In [None]:
# Iris data 불러오기
import pandas as pd

iris = pd.read_csv('https://raw.githubusercontent.com/KGW852/class/main/data/iris_data.csv')
iris.head()

In [None]:
# 클래스열에 무엇이 있는지 확인해보기
print(pd.unique(iris['class']))

In [None]:
# 인풋과 아웃풋 데이터 만들기
iris_input = iris[['sepal_length', 'sepal_width', 'petal_length', 'petal_width']].to_numpy()
iris_target = iris['class'].to_numpy()

print(iris_input[:5])

In [None]:
# 훈련세트와 테스트세트로 분리하기
from sklearn.model_selection import train_test_split

train_input, test_input, train_target, test_target = train_test_split(iris_input, iris_target, random_state=42)

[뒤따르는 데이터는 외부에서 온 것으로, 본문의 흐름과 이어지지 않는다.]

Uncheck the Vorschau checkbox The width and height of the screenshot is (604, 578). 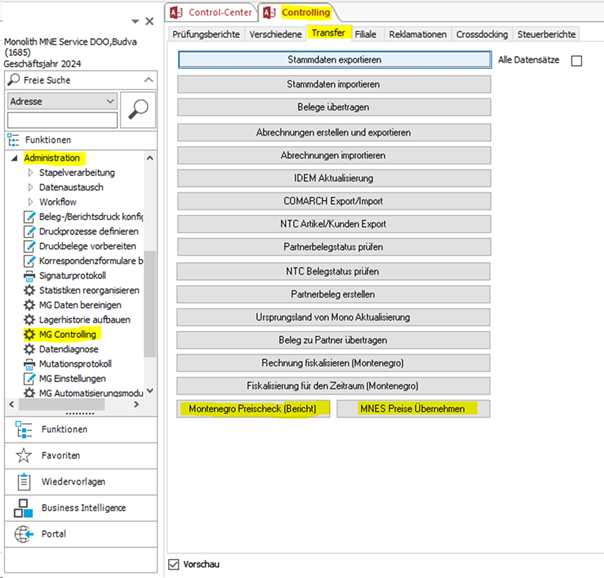click(174, 563)
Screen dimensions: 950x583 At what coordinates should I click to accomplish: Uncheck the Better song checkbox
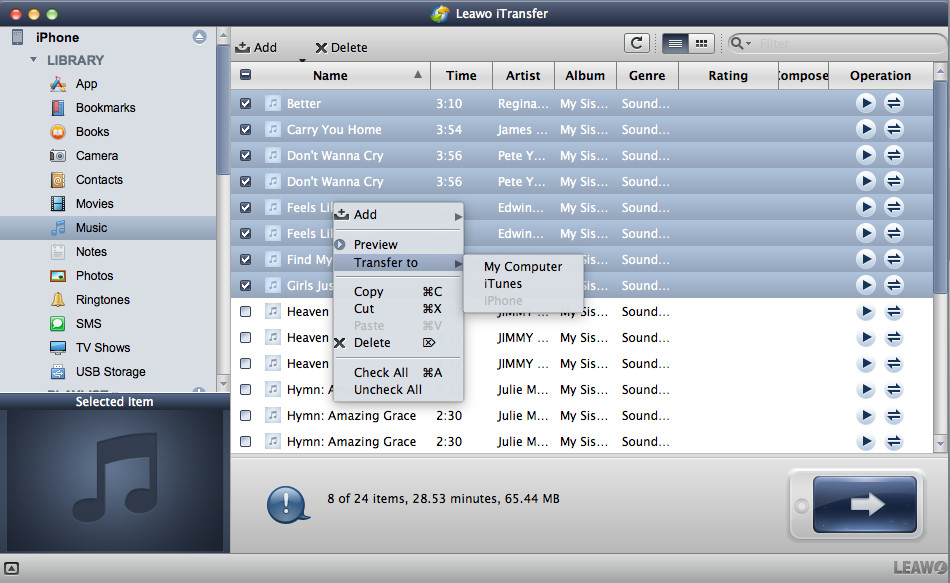(246, 103)
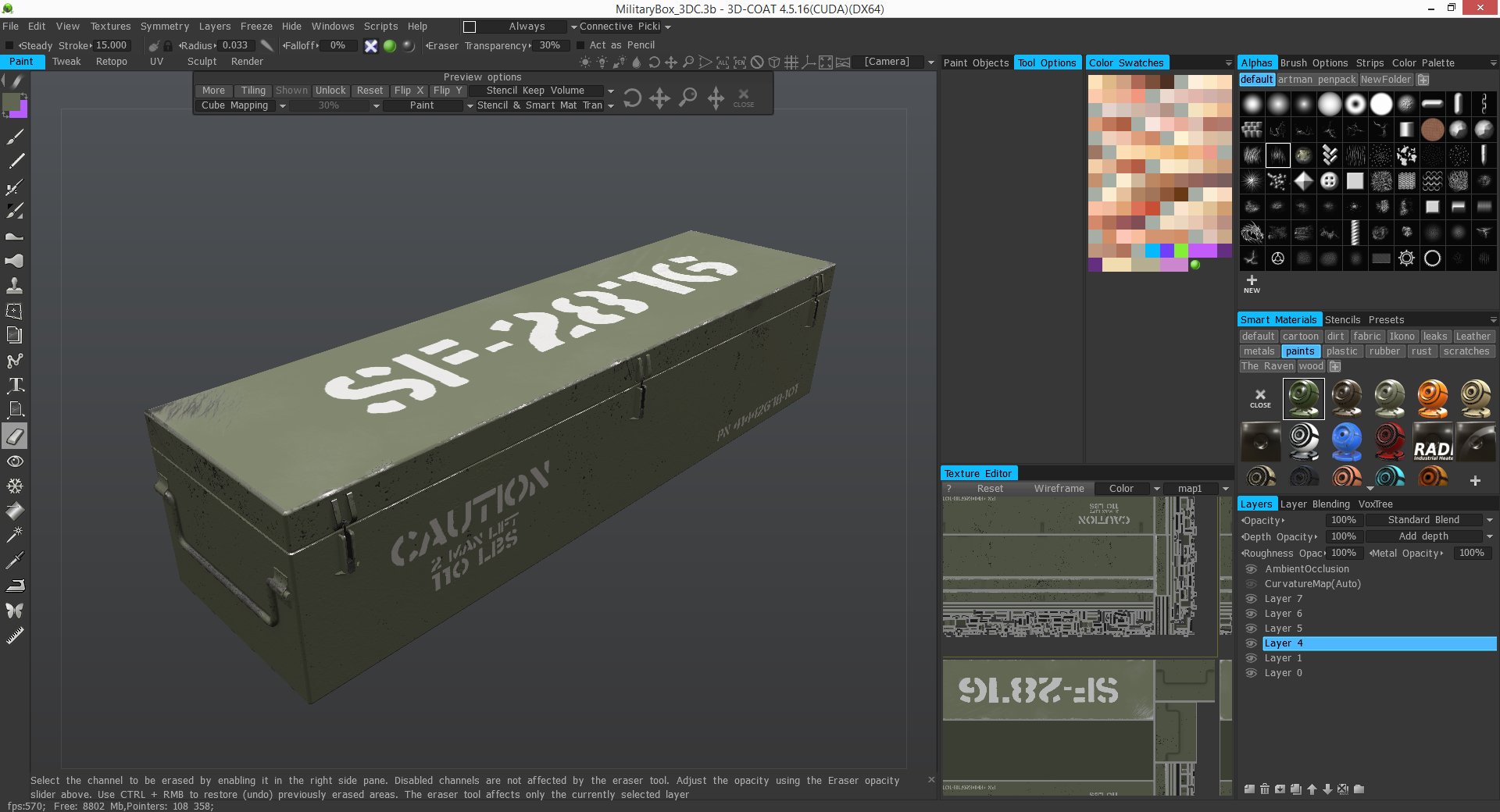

print(train_input.shape, test_input.shape)

In [None]:
# 데이터 정규화
from sklearn.preprocessing import StandardScaler

ss = StandardScaler()
ss.fit(train_input)
train_scaled = ss.transform(train_input)
test_scaled = ss.transform(test_input)

In [None]:
# 활성함수 : 시그모이드 함수(Sigmoid function)
import numpy as np
import matplotlib.pyplot as plt

z = np.arange(-5, 5, 0.1)
phi = 1 / (1 + np.exp(-z))

plt.plot(z, phi)
plt.title('Sigmoid function')
plt.xlabel('z')
plt.ylabel('phi')
plt.grid()
plt.show()

In [None]:
# 1. 이진분류

# boolean indexing
# 비트연산자(|)를 이용한 원하는행(가로)만 골라내기
setosa_versi_indexes = (train_target == 'Iris-setosa') | (train_target == 'Iris-versicolor')

train_setosa_versi = train_scaled[setosa_versi_indexes]
target_setosa_versi = train_target[setosa_versi_indexes]

print(train_setosa_versi.shape, target_setosa_versi.shape)

In [None]:
# 로지스틱 회귀
from sklearn.linear_model import LogisticRegression
lr = LogisticRegression()

In [None]:
# 학습
lr.fit(train_setosa_versi, target_setosa_versi)

In [None]:
# 처음 5개 샘플 예측확인
print(lr.predict(train_setosa_versi[:5]))

In [None]:
# 5개 샘플에 대한 예측확률 출력
print(lr.predict_proba(train_setosa_versi[:5]))

In [None]:
# 클래스열 순서 확인
print(lr.classes_)

In [None]:
# 학습한 계수 확인
print(lr.coef_, lr.intercept_)

In [None]:
# 회귀방정식 z 값 확인
decisions = lr.decision_function(train_setosa_versi[:5])

print(decisions)

In [None]:
# z값을 시그모이드함수에 넣어 phi값 구헤보기
from scipy.special import expit

print(expit(decisions))

In [None]:
# 다중 분류

# 'setosa', 'versicolor', 'virginica' 3종의 클래스 분류 모델 만들기
# 하이퍼파라미터(L2규제 : C)

mlr = LogisticRegression(C=10, max_iter=1000)

In [None]:
# 모델 훈련
mlr.fit(train_scaled, train_target)

In [None]:
# 분류의 정확도 출력
print(mlr.score(train_scaled, train_target))
print(mlr.score(test_scaled, test_target))

In [None]:
# 처음 5개 샘플에 대한 예측확률 출력
print(mlr.predict(test_scaled[:5]))

In [None]:
# 5개 샘플에 대한 예측확률 출력
proba = mlr.predict_proba(test_scaled[:5])
print(np.round(proba, decimals=3))

In [None]:
# 클래스열 순서 확인
print(mlr.classes_)

In [None]:
# 학습한 계수 확인
print(mlr.coef_.shape, mlr.intercept_.shape)

In [None]:
# 회귀방정식 z 값 확인
decisions = mlr.decision_function(test_scaled[:5])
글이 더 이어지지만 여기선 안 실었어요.